CONSIGNE ▸
Pouvez-vous mettre à jour le texte sur l'effondrement du bloc de l'Est en le recopiant de "C'est pour cette" à "les plus solides.", avec "instabilité générale" remplacé par "instabilité durable" ?

TEXTE À LIRE ▸
C'est pour cette raison que l'effondrement du bloc impérialiste de l'Est, non seulement constitue un bouleversement pour les pays de cette zone et pour les constellations impérialistes telles qu'elles étaient sorties de la seconde guerre mondiale, mais porte avec lui une instabilité générale qui ne manquera pas d'affecter tous les pays du monde, y compris les plus solides.
La forme stalinienne de l'Etat héritée, non de la révolution d'octobre 1917, mais de la contre-révolution qui l'a tué dans le sang, a sombré avec la ruine complète et la désorganisation totale des formes de l'économie qu'elle a engendré dans les ex-pays " socialistes ".
La configuration géopolitique sur laquelle a vécu le monde depuis la seconde guerre mondiale est désormais complètement remise en cause par les événements qui se sont déroulés. Il n'existe plus aujourd'hui deux blocs impérialistes se partageant la mainmise sur la planète. Le bloc de l'Est, c'est devenu une évidence (y compris pour les secteurs de la bourgeoisie qui, pendant des années avaient jeté des cris d'alarme contre le danger présenté par " l'Empire du Mal " et sa " formidable puissance militaire "), a cessé d'exister.

Un processus irréversible.
Et ce n'est qu'un début, le chaos qui règne dès à présent en URSS ne peut que s'aggraver car le régime qui gouverne encore ce pays, de même que l'état de son économie, n'offrent aucune perspective. La " Perestroïka", c'est-à-dire la tentative d'adapter à petit pas un appareil économique et politique paralysé face à l'aggravation de la crise démontre chaque jour plus sa faillite. Le retour à la situation passée, le rétablissement de la centralisation complète de l'appareil économique et de la terreur de la période stalinienne ou brejnévienne, même s'il est tenté par un sursaut des secteurs " conservateurs " de l'appareil, ne pourra rien résoudre. Ces méthodes ont déjà fait faillite puisque la perestroïka partait justement du constat de cette faillite. Depuis, la situation n'a fait que s'aggraver sur tous ces plans à une échelle considérable. La résistance encore très forte d'un appareil bureaucratique qui voit s'écrouler sous ses pieds les bases mêmes de son pouvoir et de ses privilèges ne pourrait aboutir qu'à de nouveaux bains de sang sans permettre pour autant de surmonter le chaos. Enfin, l'établissement de formes plus classiques de la domination capitaliste -autonomie de gestion des entreprises, introduction de critères de compétitivité liés au marché- même s'il constitue de toutes façons la seule " perspective ", ne peut dans l'immédiat, qu'aggraver encore plus le chaos de l'économie. Le temps, pas si lointain, où la puissance impérialiste de l'URSS faisait trembler le monde appartient à un passé irrémédiablement révolu. L'URSS n'a définitivement plus les moyens de sauvegarder son rang de super puissance impérialiste mondiale. La question qui se pose aujourd'hui, c'est celle de l'existence même de l'URSS.

DONNÉES AFFICHÉES ▸
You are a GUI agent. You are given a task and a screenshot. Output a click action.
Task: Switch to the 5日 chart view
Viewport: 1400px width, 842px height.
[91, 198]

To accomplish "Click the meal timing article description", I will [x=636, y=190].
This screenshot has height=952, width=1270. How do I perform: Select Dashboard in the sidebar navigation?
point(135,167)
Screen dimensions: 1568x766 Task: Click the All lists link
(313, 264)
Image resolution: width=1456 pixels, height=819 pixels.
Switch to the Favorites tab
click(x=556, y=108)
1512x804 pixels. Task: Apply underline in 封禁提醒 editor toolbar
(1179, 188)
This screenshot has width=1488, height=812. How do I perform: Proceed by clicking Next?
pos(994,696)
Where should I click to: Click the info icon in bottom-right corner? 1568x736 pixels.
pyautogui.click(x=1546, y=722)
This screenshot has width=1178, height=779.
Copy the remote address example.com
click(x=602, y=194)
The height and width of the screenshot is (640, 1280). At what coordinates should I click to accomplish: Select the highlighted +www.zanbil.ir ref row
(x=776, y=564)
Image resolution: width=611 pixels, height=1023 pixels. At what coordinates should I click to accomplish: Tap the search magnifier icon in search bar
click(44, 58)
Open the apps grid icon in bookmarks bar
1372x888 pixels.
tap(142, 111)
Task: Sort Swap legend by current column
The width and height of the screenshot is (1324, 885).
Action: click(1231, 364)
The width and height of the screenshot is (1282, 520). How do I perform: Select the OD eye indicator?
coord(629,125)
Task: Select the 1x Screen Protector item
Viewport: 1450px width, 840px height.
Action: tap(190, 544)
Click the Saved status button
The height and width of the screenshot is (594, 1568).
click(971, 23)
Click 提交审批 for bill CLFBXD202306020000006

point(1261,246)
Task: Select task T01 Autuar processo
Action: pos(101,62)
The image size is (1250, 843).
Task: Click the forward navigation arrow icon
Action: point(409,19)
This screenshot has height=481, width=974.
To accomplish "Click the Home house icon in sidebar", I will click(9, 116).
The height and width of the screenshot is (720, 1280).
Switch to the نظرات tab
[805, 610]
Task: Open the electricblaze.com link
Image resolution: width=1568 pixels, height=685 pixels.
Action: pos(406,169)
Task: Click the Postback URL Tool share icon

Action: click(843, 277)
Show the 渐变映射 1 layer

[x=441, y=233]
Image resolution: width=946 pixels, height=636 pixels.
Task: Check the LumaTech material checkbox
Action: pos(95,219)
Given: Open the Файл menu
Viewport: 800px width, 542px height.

SOLUTION ▸
C'est pour cette raison que l'effondrement du bloc impérialiste de l'Est, non seulement constitue un bouleversement pour les pays de cette zone et pour les constellations impérialistes telles qu'elles étaient sorties de la seconde guerre mondiale, mais porte avec lui une instabilité durable qui ne manquera pas d'affecter tous les pays du monde, y compris les plus solides.